Back to the dance floor to explore the new concept. I do the power–arm routine this time, strong, firm.
“Better. Much more strength. But loosen up your grip.” Gwen says. “You don’t need to hold me tightly. You need to give me a structured space which allows for movement but also provides security.” Mental translation: strength does not mean controlling or manhandling. Haven’t I heard that somewhere before?
Another dance follows.
“You still seem to be stuck in this polarized image of an all powerful and abusive male on one hand and a powerless, submissive female on the other.”
In defence, I relate an incident from a recent tango workshop: “There was a young Argentine dance instructor in Edmonton. The typical macho male profile. Sexualized everything. At one point his dance partner added an unsolicited comment and he grabbed her by the throat, lightly, and said – in jest, ‘The only time I want to hear from a woman is when she is moaning on her back.’”
“OK. So you want to avoid that version of masculinity. And not just because it is abusive, but because it is weak. Real strength comes when you combine the masculine and the feminine. It gives you a range of expression and response. You can adapt to each situation and be soft and sensitive when appropriate or strong and defiant when required. But it is that flexibility and range and the wisdom to know what best fits a situation that gives you real power. You are not an abusive man. You carry a lot of personal power through your day-to-day life as well as onto the dance floor.”
I mull that over.
She continues, “But secondly, give the woman some credit. We can take care of ourselves. It takes a woman about three seconds to determine whether she can trust the man. If she doesn’t, she leaves the dance floor. Simple.” She adds generously, “I want you to know that I would gladly dance with you anytime, anywhere.”
“Thank you.” I soak up the affirmation.
Gwen pulls me back to the lesson. “Tango pushes those buttons of trust, intimacy, and communication. That’s why we love it. But dancing is not about reliving old patterns. You are a virile man dancing with an independently-minded mature woman. This is your opportunity to undo those patterns and act in an unscripted, empowering way, the chance to step off this wounded child treadmill.”

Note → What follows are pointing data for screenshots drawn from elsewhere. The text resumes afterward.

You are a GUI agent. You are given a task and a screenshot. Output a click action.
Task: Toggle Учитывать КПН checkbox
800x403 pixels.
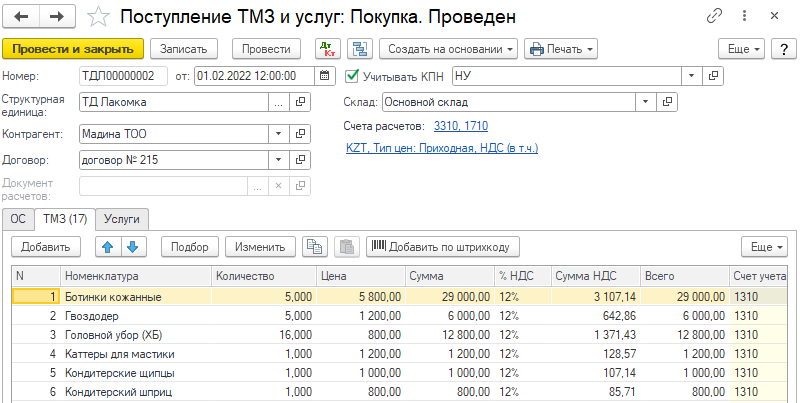tap(351, 75)
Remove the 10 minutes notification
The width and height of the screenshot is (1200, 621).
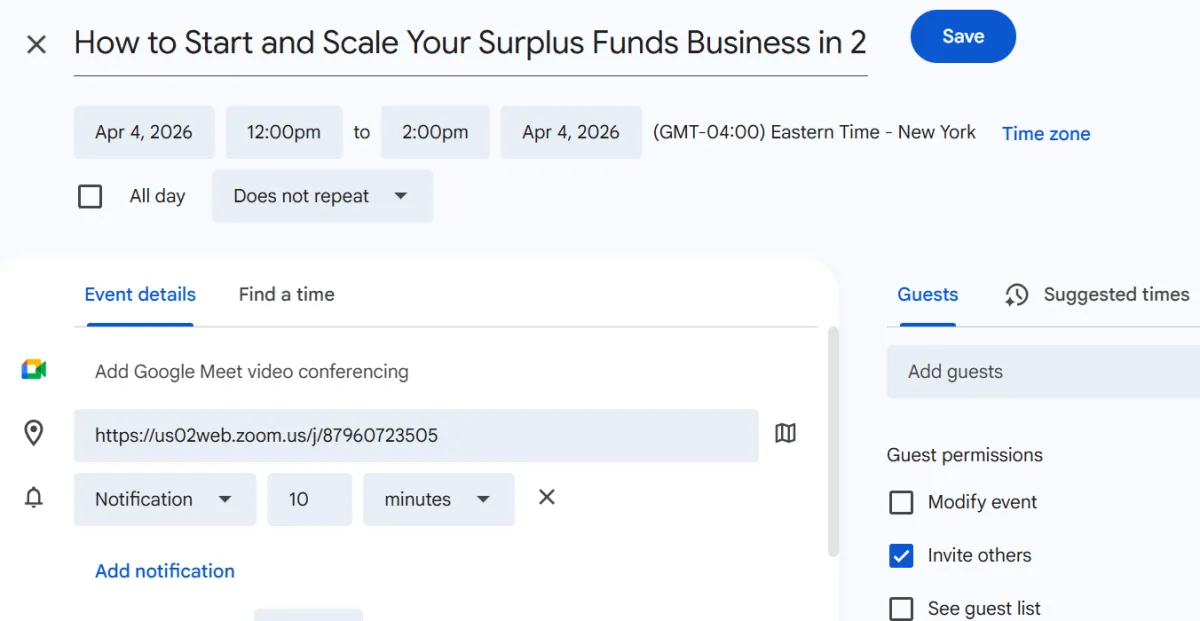tap(547, 497)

Enough already with sexual abuse trauma continually showing up where I least need it. Time to open up to strength, power, presence. Shred the script: closeness does not hurt; sensitivity is not weakness.
“Let’s dance again,” Gwen suggests. She puts on a slower, moody piece, my preferred style, that allows for pauses and swoops and tempo changes. As we enter into embrace she interrupts with one more instruction. “Breathe in deeply.”
“Breathe,” she insists. I comply and she breathes along with me.
“Can you feel the connection, how our bodies are lifting and falling as if in one breath? This is the best way to get that intimate connection, sharing this breath together and feeling each other’s chest movement and heart beat.”
My eyes well with tears. No one has ever invited me to breathe with the music while holding my partner. I breathe again, less constricted. We move back into the embrace. My right arm wraps around but my hand does not press. She tucks her head in against mine. We share a breath then sway briefly to synchronize our bodies’ movements. I take in a second deep breath and we step to the side in a salido.
The piece is swelling, changing, shifting, fast and slow, dreamy, direct, soft – three timeless magical minutes accompanied by muses and spirits that are drawn irresistibly to motion and passion. We share one last breath and then the release.
Gwen gives me an extra squeeze. “Beautiful,” she says.